= Balance (metaphysics) =

Point between two opposite forces that is desirable

In metaphysics, balance is a point between two opposite forces that is desirable over purely one state or the other, such as a balance between the metaphysical order and chaos — law by itself being overly controlling, chaos being overly unmanageable, balance being the point that minimizes the negatives of both.

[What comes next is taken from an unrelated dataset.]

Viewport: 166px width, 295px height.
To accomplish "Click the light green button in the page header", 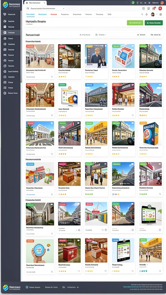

More recently, the term "balance" has come to refer to a balance of power between multiple opposing forces. Lack of balance (of power) is generally considered to cause aggression by stronger forces towards weaker forces less capable of defending themselves. In the real world, unbalanced stronger forces tend to portray themselves as balanced, and use media controls to downplay this, as well as prevent weaker forces from coming together to achieve a new balance of power. In constructed worlds, such as in video gaming, where nearly all-powerful corporate interests strive to maintain a balance of power among players, players tend to be extremely vocal about what they see as unbalanced mechanics, providing the unbalance negatively affects them. Though the strong and unbalanced (or "overpowered") players commonly are vigorous in denial of any lack of balance, the comparative media equality among all player brings change quickly, to further a sense of balance.

==Artistic balance==
The twentieth century saw the development of both law and chaos in art and art music to the point that the end product became unintelligible at an instinctive/emotional level. Many composers saw one or other of these controlling trends as superior to the other. The truth may lie in a fundamental acceptance of balance as the controlling force in art. In time, we may even come to accept balance between structural and emotional as the essence of beauty.

==Moral balance==
In philosophy, the concept of moral balance exists in various forms, one of them is the golden mean, which has virtue being between the extreme and the lacking. Greek philosophers—such as Plato, Aristotle, and the Pythagoreans (who related moral excellence with mathematical perfection)—applied the principle to ethics as well as politics. "Nothing in excess" was one of the three phrases carved into the Temple of Apollo at Delphi.

In Buddhism, this concept is known as the middle way, or samatā, which stated that the way to nirvana led between bodily sexual indulgence and self-mortification and asceticism.

Confucian teachings contain the similar doctrine of Zhōngyōng; the middle.